Re: Recent 027_streaming_regress.pl hangs

From: Andrew Dunstan <andrew(at)dunslane(dot)net>
To: Tom Lane <tgl(at)sss(dot)pgh(dot)pa(dot)us>
Cc: Alexander Lakhin <exclusion(at)gmail(dot)com>, Thomas Munro <thomas(dot)munro(at)gmail(dot)com>, Michael Paquier <michael(at)paquier(dot)xyz>, pgsql-hackers <pgsql-hackers(at)postgresql(dot)org>, Andres Freund <andres(at)anarazel(dot)de>, Bharath Rupireddy <bharath(dot)rupireddyforpostgres(at)gmail(dot)com>
Subject: Re: Recent 027_streaming_regress.pl hangs
Date: 2024-07-25 22:33:19
Message-ID: 3d35a43c-2439-4840-9066-0a661efcf1f7@dunslane.net
Views: Raw Message | Whole Thread | Download mbox | Resend email
Thread:
Lists: pgsql-hackers


On 2024-07-25 Th 5:14 PM, Tom Lane wrote:
> I wrote:
>> I'm confused by crake's buildfarm logs. AFAICS it is not running
>> recovery-check at all in most of the runs; at least there is no
>> mention of that step, for example here:
>> https://buildfarm.postgresql.org/cgi-bin/show_log.pl?nm=crake&dt=2024-07-25%2013%3A27%3A02
> Oh, I see it: the log file that is called recovery-check in a
> failing run is called misc-check if successful. That seems
> mighty bizarre, and it's not how my own animals behave.
> Something weird about the meson code path, perhaps?

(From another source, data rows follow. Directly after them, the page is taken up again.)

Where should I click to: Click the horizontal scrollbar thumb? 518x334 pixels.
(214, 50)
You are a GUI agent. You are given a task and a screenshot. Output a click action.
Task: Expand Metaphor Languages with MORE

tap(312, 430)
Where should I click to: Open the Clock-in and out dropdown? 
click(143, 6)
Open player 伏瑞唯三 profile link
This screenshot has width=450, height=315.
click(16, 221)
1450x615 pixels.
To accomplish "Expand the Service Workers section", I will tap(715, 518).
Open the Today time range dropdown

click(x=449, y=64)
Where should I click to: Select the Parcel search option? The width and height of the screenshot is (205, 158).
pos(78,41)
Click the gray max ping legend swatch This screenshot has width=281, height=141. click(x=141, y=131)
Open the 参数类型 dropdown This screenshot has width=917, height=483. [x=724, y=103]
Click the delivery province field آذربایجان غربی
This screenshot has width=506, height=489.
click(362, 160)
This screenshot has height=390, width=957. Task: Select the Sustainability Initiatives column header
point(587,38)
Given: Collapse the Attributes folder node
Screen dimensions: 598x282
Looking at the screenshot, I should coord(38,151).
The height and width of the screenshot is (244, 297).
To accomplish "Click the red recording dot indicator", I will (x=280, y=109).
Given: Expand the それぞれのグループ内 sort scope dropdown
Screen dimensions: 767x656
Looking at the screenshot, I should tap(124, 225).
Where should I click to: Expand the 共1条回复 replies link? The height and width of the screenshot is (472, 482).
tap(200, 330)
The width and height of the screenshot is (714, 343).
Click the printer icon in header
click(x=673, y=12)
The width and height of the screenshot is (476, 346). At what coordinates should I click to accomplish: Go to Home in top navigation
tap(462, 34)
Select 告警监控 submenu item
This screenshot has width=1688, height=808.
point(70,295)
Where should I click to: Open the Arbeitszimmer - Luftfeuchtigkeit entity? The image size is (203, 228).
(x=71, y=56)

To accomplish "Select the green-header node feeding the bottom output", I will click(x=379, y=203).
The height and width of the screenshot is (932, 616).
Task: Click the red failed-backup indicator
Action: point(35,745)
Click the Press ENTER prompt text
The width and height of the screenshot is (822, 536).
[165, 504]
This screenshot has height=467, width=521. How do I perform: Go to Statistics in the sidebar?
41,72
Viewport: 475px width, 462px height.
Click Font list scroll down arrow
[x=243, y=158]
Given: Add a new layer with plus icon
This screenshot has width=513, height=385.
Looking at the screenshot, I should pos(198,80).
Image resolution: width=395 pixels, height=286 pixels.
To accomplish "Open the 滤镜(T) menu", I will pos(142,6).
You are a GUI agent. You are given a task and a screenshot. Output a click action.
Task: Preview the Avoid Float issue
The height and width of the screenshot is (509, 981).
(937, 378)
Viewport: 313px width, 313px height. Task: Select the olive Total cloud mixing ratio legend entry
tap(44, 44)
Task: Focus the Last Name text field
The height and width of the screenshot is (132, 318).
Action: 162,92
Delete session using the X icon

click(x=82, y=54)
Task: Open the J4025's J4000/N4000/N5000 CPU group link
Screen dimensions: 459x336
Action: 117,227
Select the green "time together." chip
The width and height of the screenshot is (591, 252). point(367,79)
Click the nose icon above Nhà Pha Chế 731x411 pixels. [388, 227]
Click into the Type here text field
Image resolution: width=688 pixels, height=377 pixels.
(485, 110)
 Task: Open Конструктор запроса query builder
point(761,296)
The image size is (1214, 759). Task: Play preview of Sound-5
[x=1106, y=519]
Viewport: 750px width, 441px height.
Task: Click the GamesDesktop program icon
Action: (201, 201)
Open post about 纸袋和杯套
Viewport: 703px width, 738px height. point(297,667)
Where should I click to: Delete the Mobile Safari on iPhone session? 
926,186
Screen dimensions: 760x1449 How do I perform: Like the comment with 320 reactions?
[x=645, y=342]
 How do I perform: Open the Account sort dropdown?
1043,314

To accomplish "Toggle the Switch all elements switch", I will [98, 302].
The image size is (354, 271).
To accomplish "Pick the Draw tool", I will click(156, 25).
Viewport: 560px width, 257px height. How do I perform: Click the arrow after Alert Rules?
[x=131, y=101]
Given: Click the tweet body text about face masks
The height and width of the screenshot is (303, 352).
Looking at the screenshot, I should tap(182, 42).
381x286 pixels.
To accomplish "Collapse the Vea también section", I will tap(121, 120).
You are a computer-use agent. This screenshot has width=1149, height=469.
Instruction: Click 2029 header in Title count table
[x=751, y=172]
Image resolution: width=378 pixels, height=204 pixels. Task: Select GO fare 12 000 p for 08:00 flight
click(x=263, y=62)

Yes, it was discussed some time ago. As suggested by Andres, we run the
meson test suite more or less all together (in effect like "make
checkworld" but without the main regression suite, which is run on its
own first), rather than in the separate (and serialized) way we do with
the configure/make tests. That results in significant speedup. If the
tests fail we report the failure as happening at the first failure we
encounter, which is possibly less than ideal, but I haven't got a better
idea.

>
> Anyway, in this successful run:
>
> https://buildfarm.postgresql.org/cgi-bin/show_stage_log.pl?nm=crake&dt=2024-07-25%2018%3A57%3A02&stg=misc-check
>
> here are some salient test timings:
>
> 1/297 postgresql:pg_upgrade / pg_upgrade/001_basic OK 0.18s 9 subtests passed
> 2/297 postgresql:pg_upgrade / pg_upgrade/003_logical_slots OK 15.95s 12 subtests passed
> 3/297 postgresql:pg_upgrade / pg_upgrade/004_subscription OK 16.29s 14 subtests passed
> 17/297 postgresql:isolation / isolation/isolation OK 71.60s 119 subtests passed
> 41/297 postgresql:pg_upgrade / pg_upgrade/002_pg_upgrade OK 169.13s 18 subtests passed
> 140/297 postgresql:initdb / initdb/001_initdb OK 41.34s 52 subtests passed
> 170/297 postgresql:recovery / recovery/027_stream_regress OK 469.49s 9 subtests passed
>
> while in the next, failing run
>
> https://buildfarm.postgresql.org/cgi-bin/show_stage_log.pl?nm=crake&dt=2024-07-25%2020%3A18%3A05&stg=recovery-check
>
> the same tests took:
>
> 1/297 postgresql:pg_upgrade / pg_upgrade/001_basic OK 0.22s 9 subtests passed
> 2/297 postgresql:pg_upgrade / pg_upgrade/003_logical_slots OK 56.62s 12 subtests passed
> 3/297 postgresql:pg_upgrade / pg_upgrade/004_subscription OK 71.92s 14 subtests passed
> 21/297 postgresql:isolation / isolation/isolation OK 299.12s 119 subtests passed
> 31/297 postgresql:pg_upgrade / pg_upgrade/002_pg_upgrade OK 344.42s 18 subtests passed
> 159/297 postgresql:initdb / initdb/001_initdb OK 344.46s 52 subtests passed
> 162/297 postgresql:recovery / recovery/027_stream_regress ERROR 840.84s exit status 29
>
> Based on this, it seems fairly likely that crake is simply timing out
> as a consequence of intermittent heavy background activity.
>

The latest failure is this:

Waiting for replication conn standby_1's replay_lsn to pass 2/88E4E260 on primary
[16:40:29.481](208.545s) # poll_query_until timed out executing this query:
# SELECT '2/88E4E260' <= replay_lsn AND state = 'streaming'
# FROM pg_catalog.pg_stat_replication
# WHERE application_name IN ('standby_1', 'walreceiver')
# expecting this output:
# t
# last actual query output:
# f
# with stderr:
timed out waiting for catchup at /home/andrew/bf/root/HEAD/pgsql/src/test/recovery/t/027_stream_regress.pl line 103.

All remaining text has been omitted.